A Focus on Community Health and Resilient Food Systems

Free, virtual Agroforestry Symposium scheduled for Jan. 28-30

The annual Agroforestry Symposium returns in 2021 with a focus on community health and resilient food systems. The symposium, led by the University of Missouri College of Agriculture, Food and Natural Resources (CAFNR) Center for Agroforestry, will be completely virtual this year – and free of charge.

This is the 12th year of the event and registration is currently open. The symposium will be held from Thursday, Jan. 28, through Saturday, Jan. 30. It will run from 9 a.m. to 12:30 p.m. each day.

“This annual event is an opportunity for networking and education, and to help build and grow connections between efforts taking place at the University of Missouri, partnering institutions, and organizations that are contributing to resilient food and agriculture solutions,” said Sarah Lovell, director of the Center for Agroforestry and H.E. Garrett Endowed Chair Professor in the School of Natural Resources (SNR). “In order to retain the collective energy of a live in-person event without compromising health and safety, the symposium seminars will be held online with opportunities for discussion, questions and dialogue.”

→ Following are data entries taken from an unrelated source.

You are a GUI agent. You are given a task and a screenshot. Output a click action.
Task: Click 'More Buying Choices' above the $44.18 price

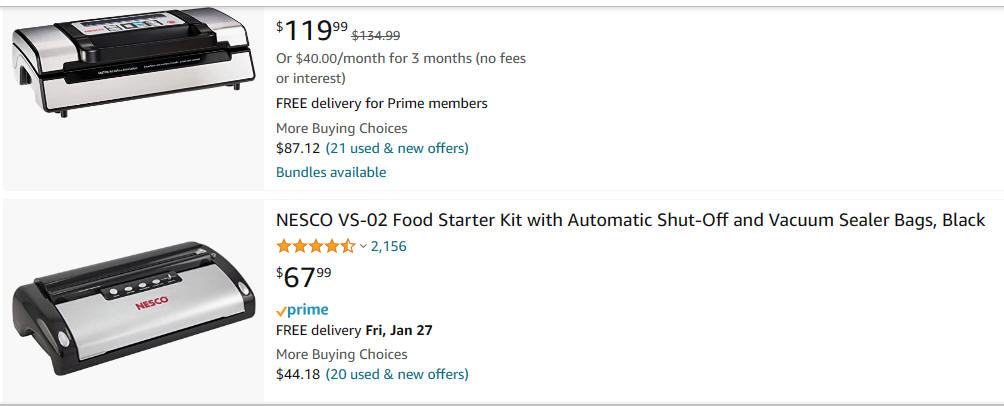[x=341, y=354]
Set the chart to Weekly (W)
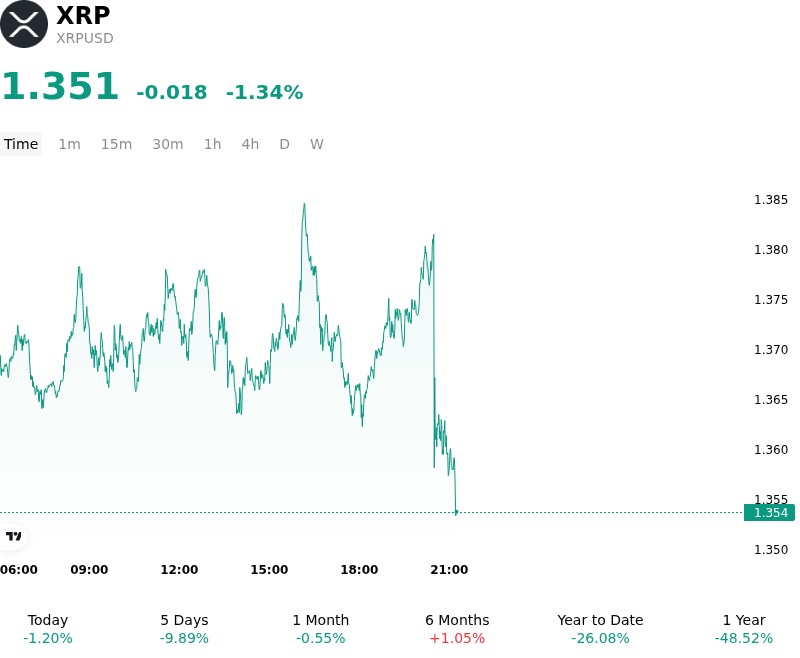The width and height of the screenshot is (800, 658). tap(317, 144)
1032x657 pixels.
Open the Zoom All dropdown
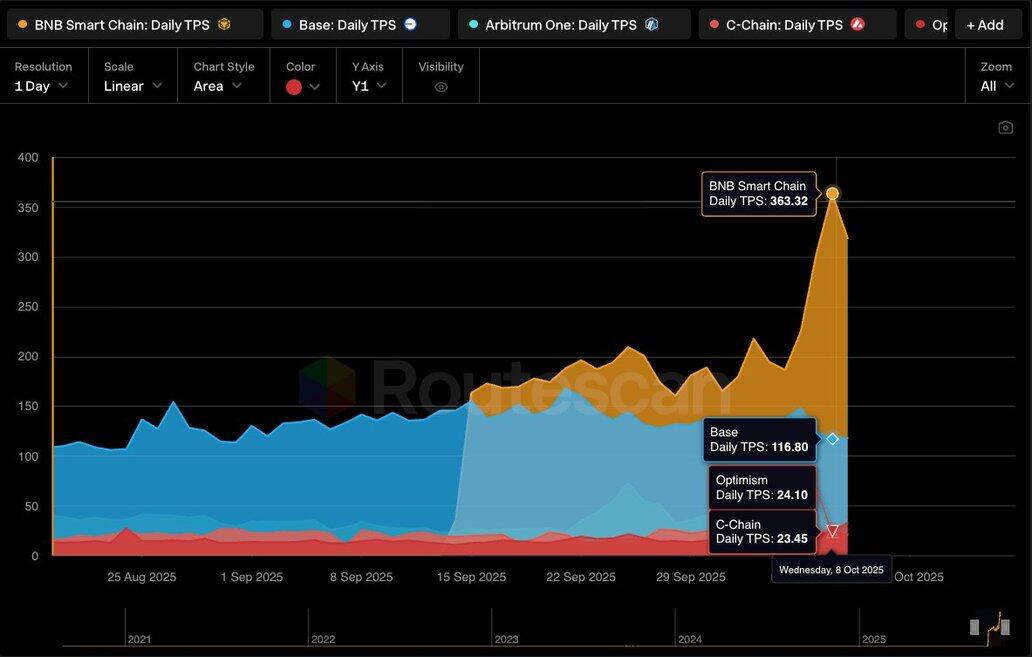pyautogui.click(x=995, y=86)
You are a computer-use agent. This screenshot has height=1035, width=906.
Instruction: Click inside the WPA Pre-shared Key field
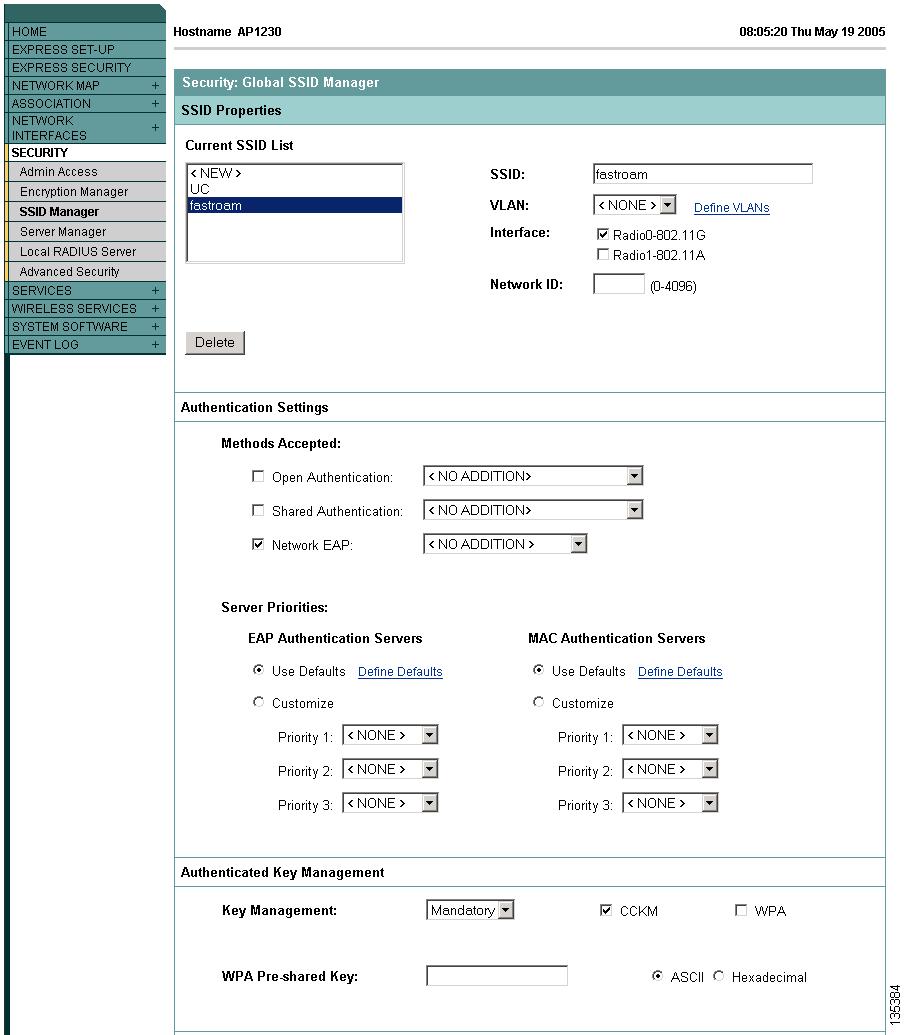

Along with webinars, research posters, exhibitors and roundtable sessions, the symposium will feature Mariah Gladstone as the keynote speaker. Gladstone (Blackfeet, Cherokee) is a chef and founder of IndigiKitchen, an online platform dedicated to indigenizing diets using native foods. Gladstone has been recognized as one of the 25 Under 25 Leaders in Indian Country, a Champion for Change and a Grist 50 “Fixer”.

“We are excited to welcome Mariah to the symposium,” Lovell said. “She will be sharing her perspective on the relationship between cultural identity, health and native plants during the opening day of the Agroforestry Symposium this year.”

The Center for Agroforestry will also welcome speakers Michael Muehlbauer and Alkebu-Lan Marcus, orchard directors at the Philadelphia Orchard Project. They work with community-based groups and volunteers to plan and plant orchards filled with useful and edible plants in formerly vacant lots, community gardens, schoolyards and other spaces, primarily in low-wealth neighborhoods where residents have limited access to fresh fruit.

Other speakers include Jim Worstell and Rose Hayden-Smith. Worstell is the coordinator of the Resilience Project and has recently completed a long-term research project that developed an index measuring resilience of agricultural systems in all United States counties. He will speak about the impact of COVID-19, climate change, market volatility and other disruptions on food system resilience. Hayden-Smith is an author and garden historian who will speak about the historical perspective on the role of homegrown nourishing foods during pandemics.

“There will be numerous themes addressed during the symposium that are relevant to farmers, value-added producers, health professionals, community organizers and engaged citizens,” Lovell said. “We’ll look at specialty crops for healthy people and a healthy environment, innovative community development and advocacy, and access and equity for a socially just food system.”

The Center for Agroforestry is one of CAFNR’s Programs of Distinction, a select collection of programs that exemplify CAFNR’s drive to distinction. Those programs define CAFNR’s current impact on Missouri’s agriculture and natural resource economies, providing understanding for how CAFNR is addressing challenges facing Missouri agriculture and natural resources.